43. Souvent aussi le souci des nécessités de la vie blesse et, souille notre œil intérieur ; le plus souvent il rend notre cœur double, en sorte que ce que nous semblons faire de bien aux hommes, n’est plus animé du motif que Dieu exige, c’est-à-dire de l’esprit de charité, mais inspiré par l’intention d’obtenir d’eux quelque chose d’utile aux besoins de la vie présente. Or c’est leur salut éternel, et non un avantage propre et temporel, que nous devons avoir en vue dans le bien que nous leur faisons. Que Dieu incline donc notre cœur vers ses commandements, et le détourne de la cupidité[1]. Car la fin du précepte est la charité qui vient d’un cœur pur, d’une bonne conscience et d’une foi non feinte[2]. Or celui qui rend service à un frère pour subvenir à ses propres besoins, n’agit évidemment pas par charité : ce n’est pas dans l’intérêt de celui qu’il doit aimer comme lui-même, mais dans son intérêt personnel qu’il agit ; ou plutôt ce n’est pas même à son profit : car il se fait par là un cœur double qui l’empêche de voir Dieu, et voir Dieu est pourtant le seul bonheur certain et durable.
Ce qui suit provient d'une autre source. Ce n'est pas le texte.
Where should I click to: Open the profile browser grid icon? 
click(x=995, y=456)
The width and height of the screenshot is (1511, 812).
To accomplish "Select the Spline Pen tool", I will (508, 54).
44. C’est donc avec raison que Celui qui travaille avec tant d’instance à purifier notre cœur, continue à donner ses ordres, en disant : « Ne vous amassez point des trésors sur la terre, où les vers et la rouille rongent, et où les voleurs fouillent et dérobent ; mais amassez-vous des trésors dans le ciel, où ni les vers ni la rouille ne rongent, et où les voleurs ne fouillent ni ne dérobent. Où est en effet ton trésor, là est aussi ton cœur. » Donc si le cœur est sur la terre, c’est-à-dire si on agit dans le but d’acquérir des biens terrestres, ce cœur ne peut être, pur puisqu’il se vautre dans la boue. Mais s’il est dans le ciel, il est pur, parce que tout est pur dans le ciel. Tout ce qui se mêle à un objet de nature inférieure, quoique non impur dans son genre, devient impur lui-même ; ainsi l’or se souille en se mélangeant avec de l’argent pur. De même notre âme se salit par la convoitise des choses terrestres, quoique la terre ne soit pas immonde dans son espèce et dans le rang qu’elle occupe. Ici par ciel nous n’entendons pas le ciel matériel : le mot terre signifie tout ce qui est corps. Car c’est le monde entier que doit mépriser celui qui s’amasse des trésors dans le ciel. Nous devons donc placer notre trésor et notre cœur dans le ciel dont il est dit : « Le ciel des cieux appartient au Seigneur[3] » c’est-à-dire dans le firmament spirituel ; non dans le firmament qui passera, mais dans celui qui subsistera à jamais. Or le ciel et la terre passeront[4].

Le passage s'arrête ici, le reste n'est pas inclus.